▶ **WHAT IS BEING ASKED**
Would you quote each of the items below word for word, leaving out the pictures?
'''
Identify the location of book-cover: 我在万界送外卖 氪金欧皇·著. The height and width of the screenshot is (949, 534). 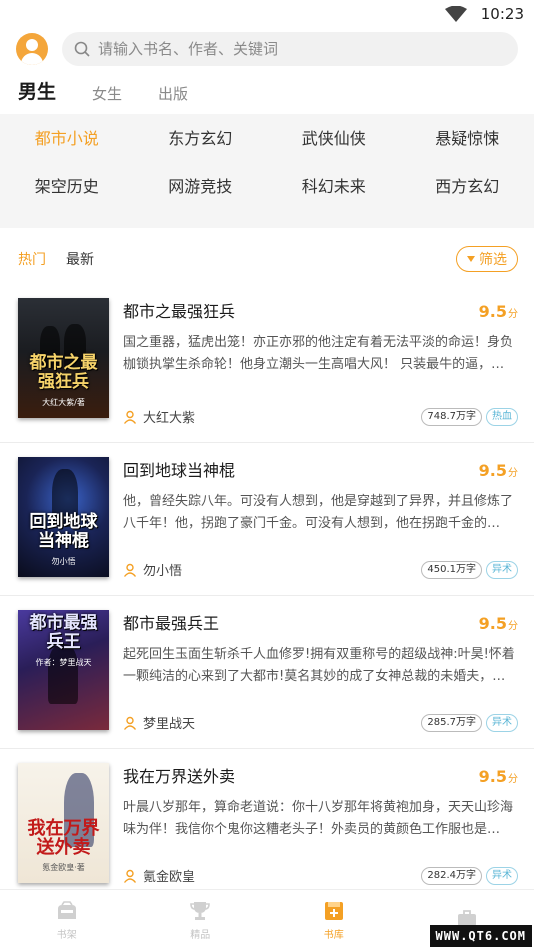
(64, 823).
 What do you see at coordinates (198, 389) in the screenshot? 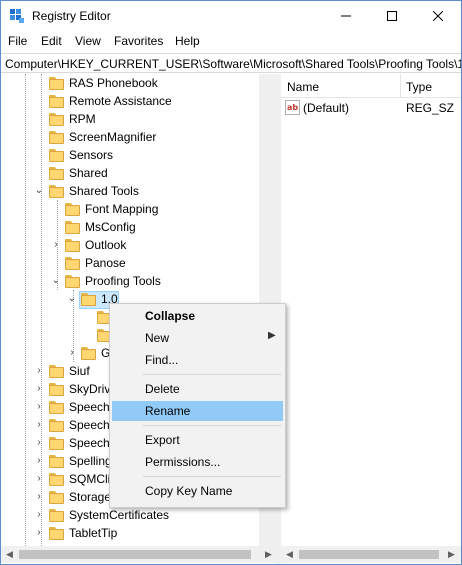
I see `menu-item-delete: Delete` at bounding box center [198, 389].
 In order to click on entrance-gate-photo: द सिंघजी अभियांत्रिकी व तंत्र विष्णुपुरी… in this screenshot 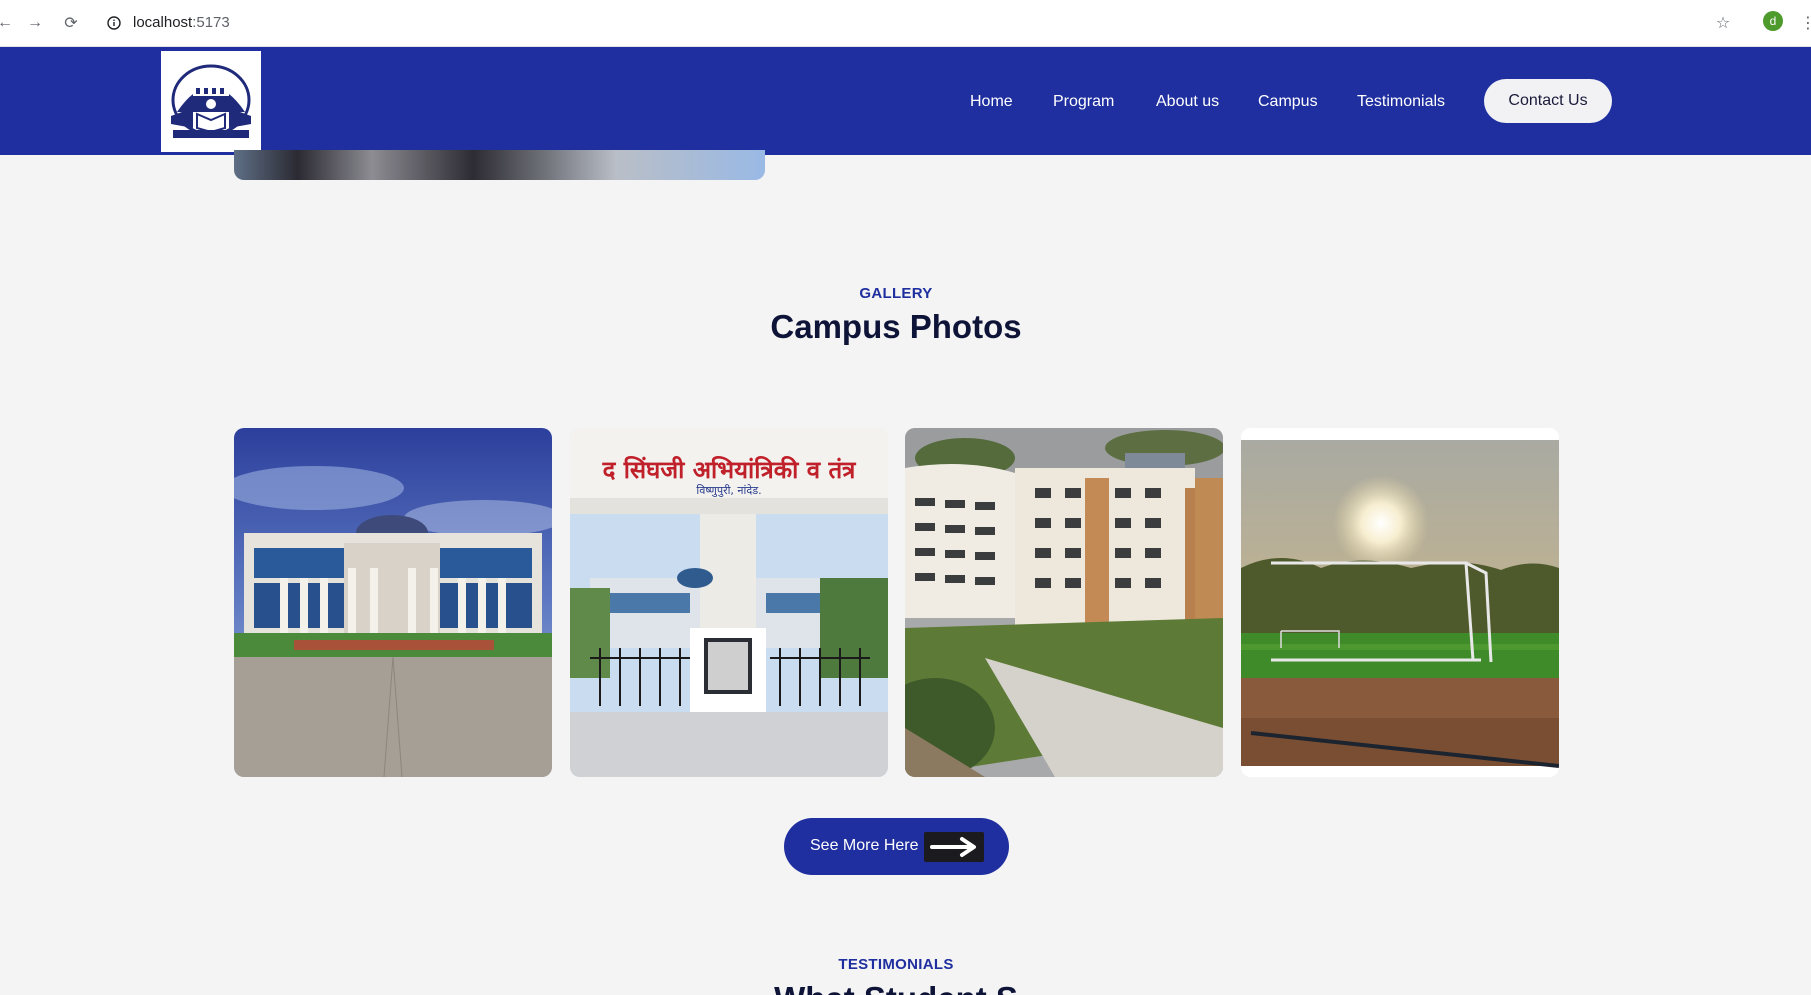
'''
▶ **RESULT**
Identify the location of book-cover: 我在万界送外卖 氪金欧皇·著. The height and width of the screenshot is (949, 534). 
(64, 823).
 What do you see at coordinates (198, 389) in the screenshot? 
I see `menu-item-delete: Delete` at bounding box center [198, 389].
 In order to click on entrance-gate-photo: द सिंघजी अभियांत्रिकी व तंत्र विष्णुपुरी… in this screenshot 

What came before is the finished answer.